New revelations regarding a historical online gambling payment processing seizure further illustrate the hypocrisy behind US authorities’ claims to be looking out for the nation’s online gamblers.
On Sunday, the Seattle Post-Intelligencer reported that a Seattle-based Secret Service taskforce had seized $3.4m from Thames Point Management, an intermediary between payment processors working with internationally licensed online gambling sites and their customers. The seizure resulted from a 2011 investigation into gambling sites serving Washington state punters.
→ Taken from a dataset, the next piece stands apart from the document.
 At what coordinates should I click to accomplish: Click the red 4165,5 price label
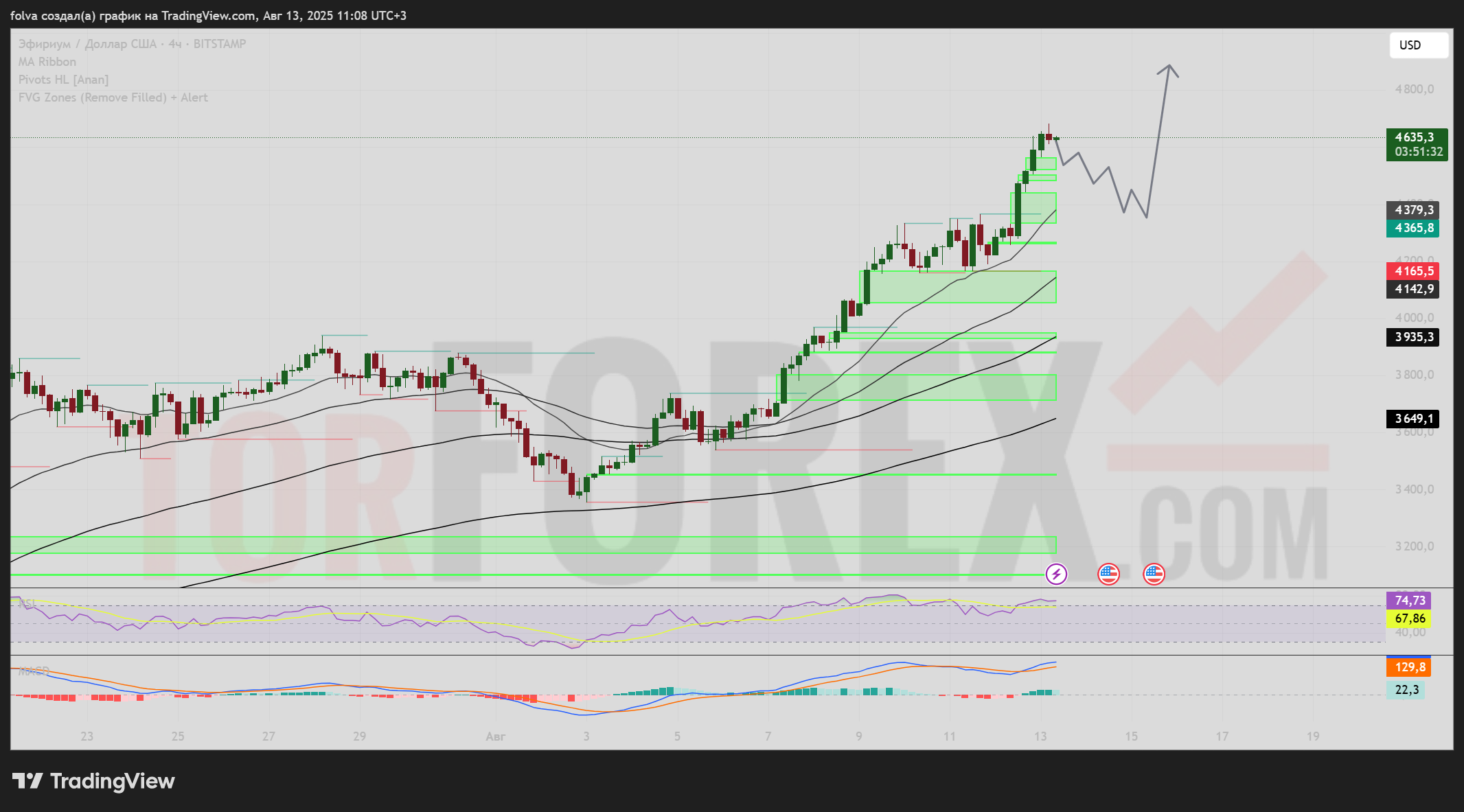[x=1413, y=271]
The investigation involved Seattle Police Department detectives opening accounts with a number of sports betting sites, including Bodog.com and BetUs.com. The investigation, which also involved the US Attorney’s Office for Western Washington, tracked the movement of money within the nexus of gambling sites, payment processors and bettors.
Investigators confronted seven Seattle-area gamblers who’d received winnings from Bodog and BetUS. The gamblers confirmed having received their winnings via Thames Point. Investigators are now seeking court permission to keep another major cache of cash seized from a separate but related processing firm, Axia FX. Neither Thames Point nor Axia is facing criminal charges.
The Seattle PI report notes that neither the processors nor the associated betting sites made any effort to fight the seizures in civil court. The firms apparently chalked the seizure up to the cost of doing business and left it at that.
The fact that these sites chose to do the right thing stands in stark contrast to the numerous instances in which gambling sites proved unwilling or unable to honor their debts to winning players following such government seizures (see Absolute Poker, BetED, Full Tilt, Everleaf Gaming, etc.).
A point not stressed nearly enough in the PI article is that the $3.4m seized from Thames Point consisted of betting winnings in transit to punters from the sites. Had the gambling companies not stepped up, their customers would have been robbed by their own government under the guise of protecting gamblers from the potential threat of betting sites taking their money. Ahem.
It’s also worth noting that the seizures in the PI article, in particular the funds belonging to the Bodog gamblers, were clearly in violation of international law, given World Trade Organization rulings that the US prohibition on Antigua-licensed online gambling operators serving US punters represents illegal protectionism.